Mexican officials lower swine flu alert level

Amid signs that the H1N1 influenza outbreak in Mexico is waning, health authorities there said today that they are lowering the alert level and that they will begin allowing nonessential businesses to reopen, starting with restaurants on Wednesday. Museums, churches and libraries can open a day later.

University and high school students will resume classes on Thursday and those in lower grades next Monday, Mexico City Mayor Marcelo Ebrard told reporters after a meeting with President Felipe Calderon and the nation's 31 governors.

Health Minister Jose Angel Cordova said no new deaths from H1N1 influenza had occurred since Wednesday and that the number of new patients was falling.

"I am optimistic about these findings," he told reporters during a morning briefing.

Nightclubs, movie theaters and sports stadiums will remain closed until the alert level is reduced further.

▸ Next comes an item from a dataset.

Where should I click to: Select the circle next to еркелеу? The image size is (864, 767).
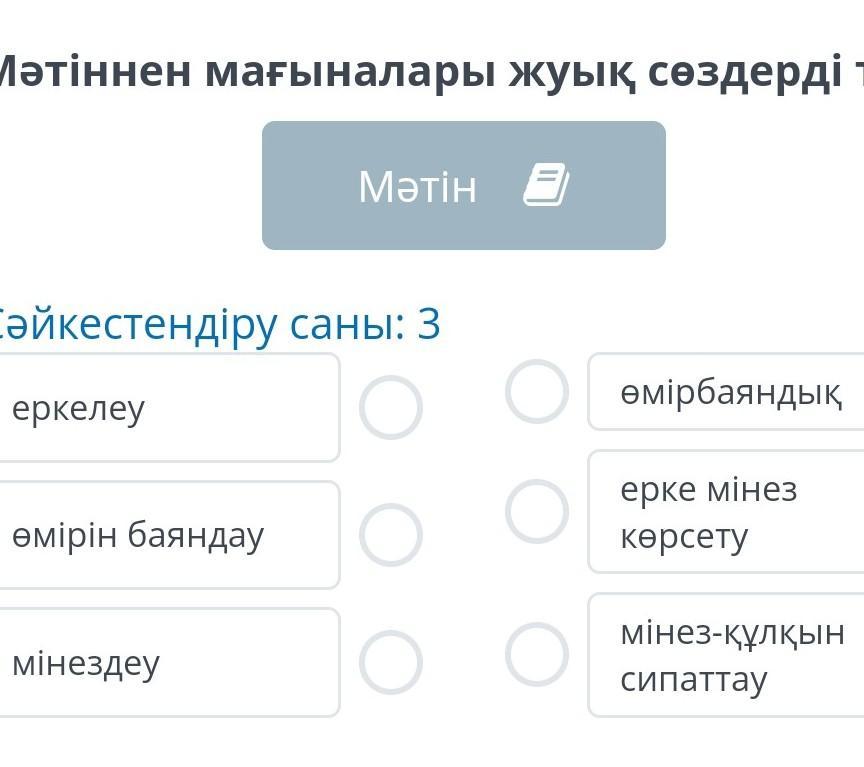point(391,407)
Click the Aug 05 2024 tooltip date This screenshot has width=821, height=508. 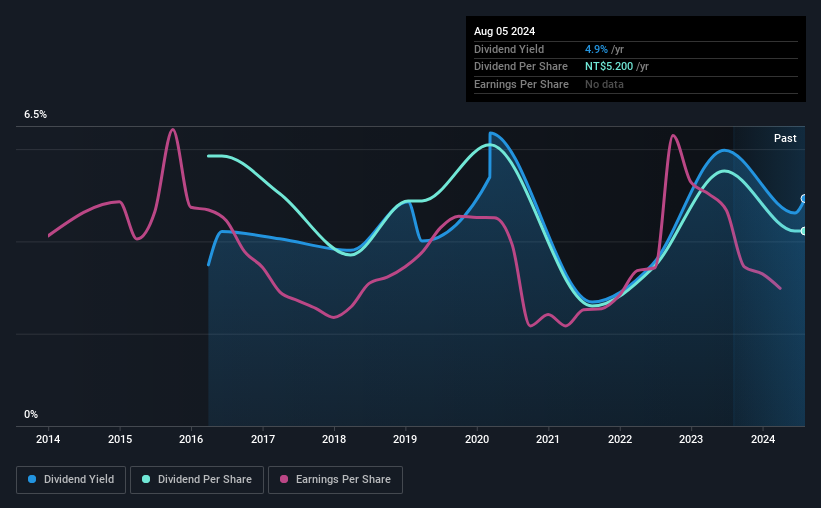[505, 31]
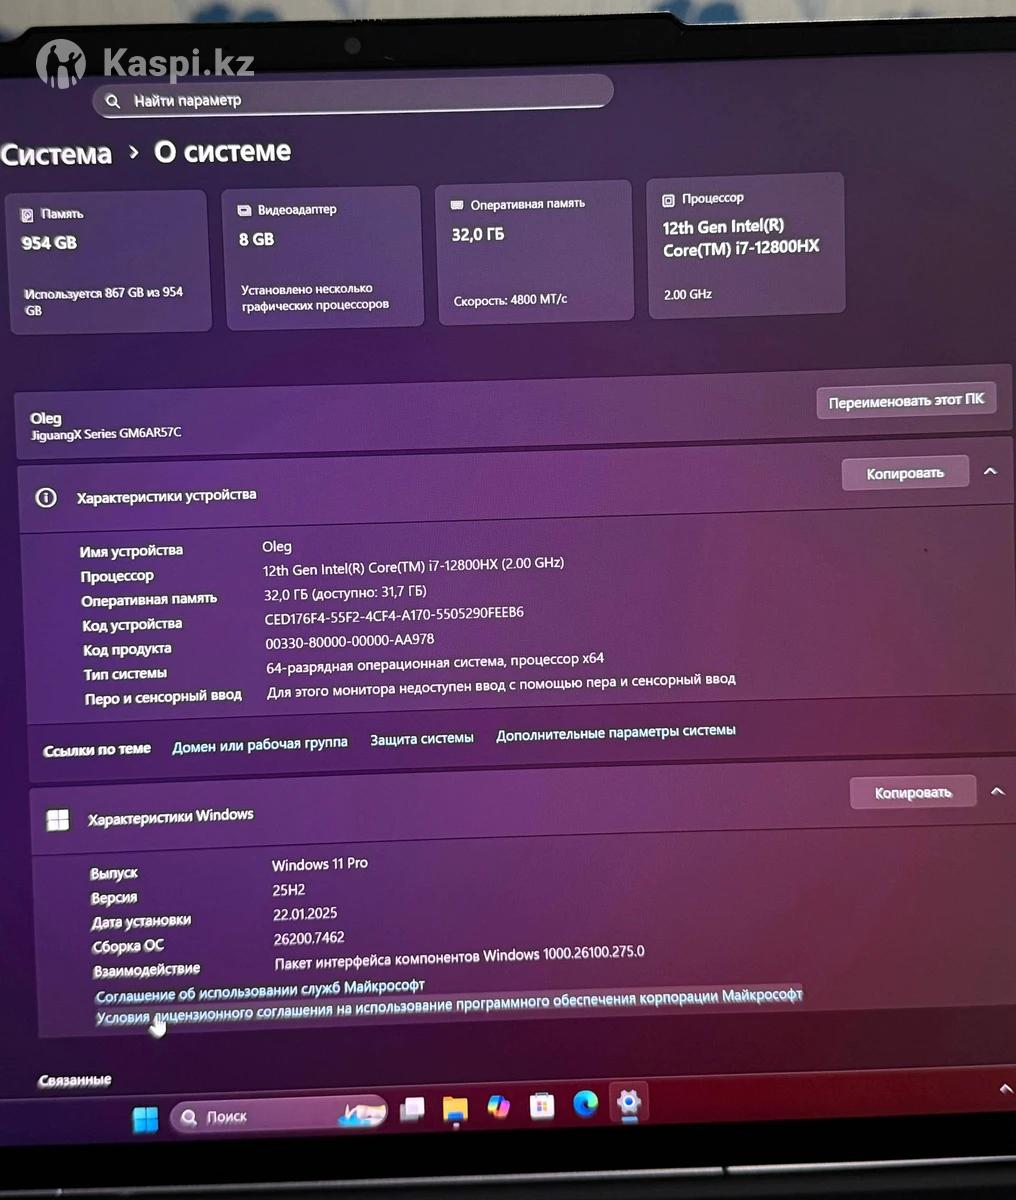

But U.S. officials said it would be premature to declare the problem under control. "I'm not ready to say that," Dr. Richard Besser, acting director of the Centers for Disease Control and Prevention, said on a morning television program.

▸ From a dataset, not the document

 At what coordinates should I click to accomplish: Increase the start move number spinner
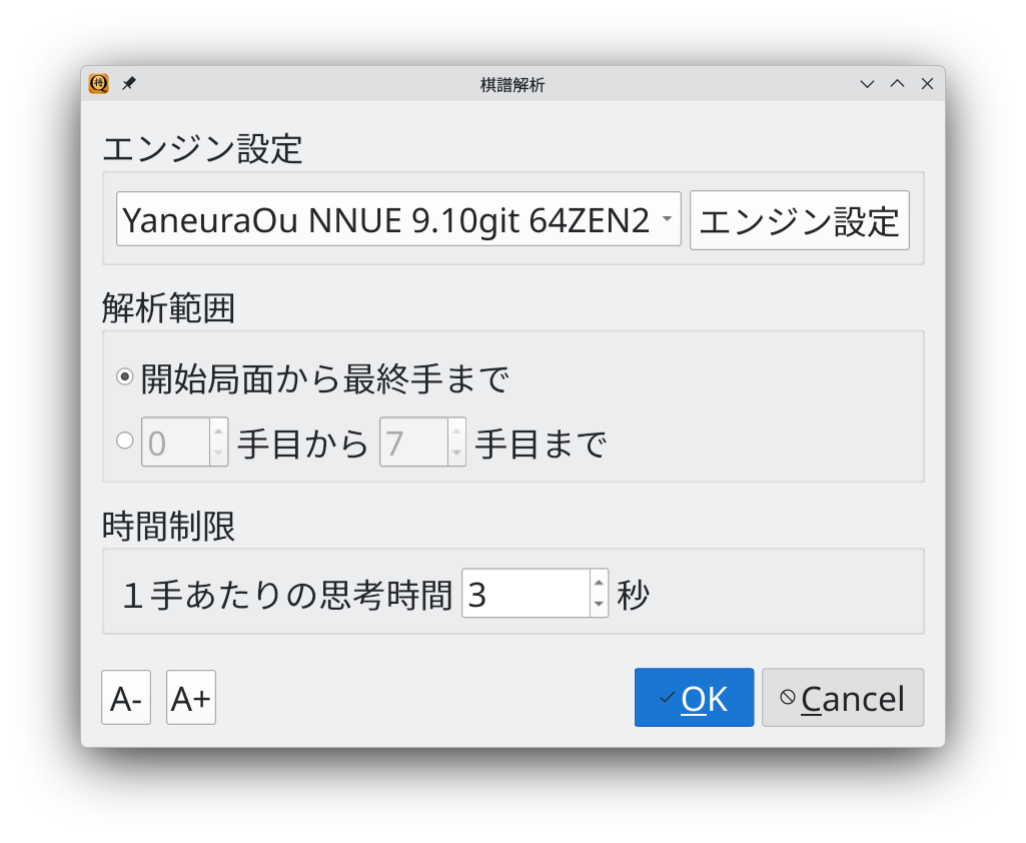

But he noted that "what we are seeing is an illness that looks very much like seasonal flu. ... We're not seeing the type of severe disease that we were worrying about."

The number of confirmed cases worldwide has been increasing almost minute by minute, with the total now nearly 1,200. In the United States, 27 new confirmed cases in New York -- including 17 outside New York City -- brought the total to 321.

The World Health Organization sent mixed signals today. WHO Director-General Dr. Margaret Chan, in an interview with a Spanish newspaper, implied that the agency would raise its infectious disease alert level to Phase 6, the highest possible.

Others, however, quickly reversed the message. United Nations Secretary-General Ban Ki-moon, addressing an informal session of the General Assembly, said, "If the situation remains as it is, WHO has no plan to raise the alert level to 6 at the moment."

At the WHO's daily news conference, Assistant Director-General Dr. Keiji Fukuda reaffirmed that. "We do not have any evidence that the virus has taken hold and led to community-level transmission in any other countries" other than in North America, he said.

Evidence of such sustained remission in a different region of the world is the principal criterion for raising the alert level.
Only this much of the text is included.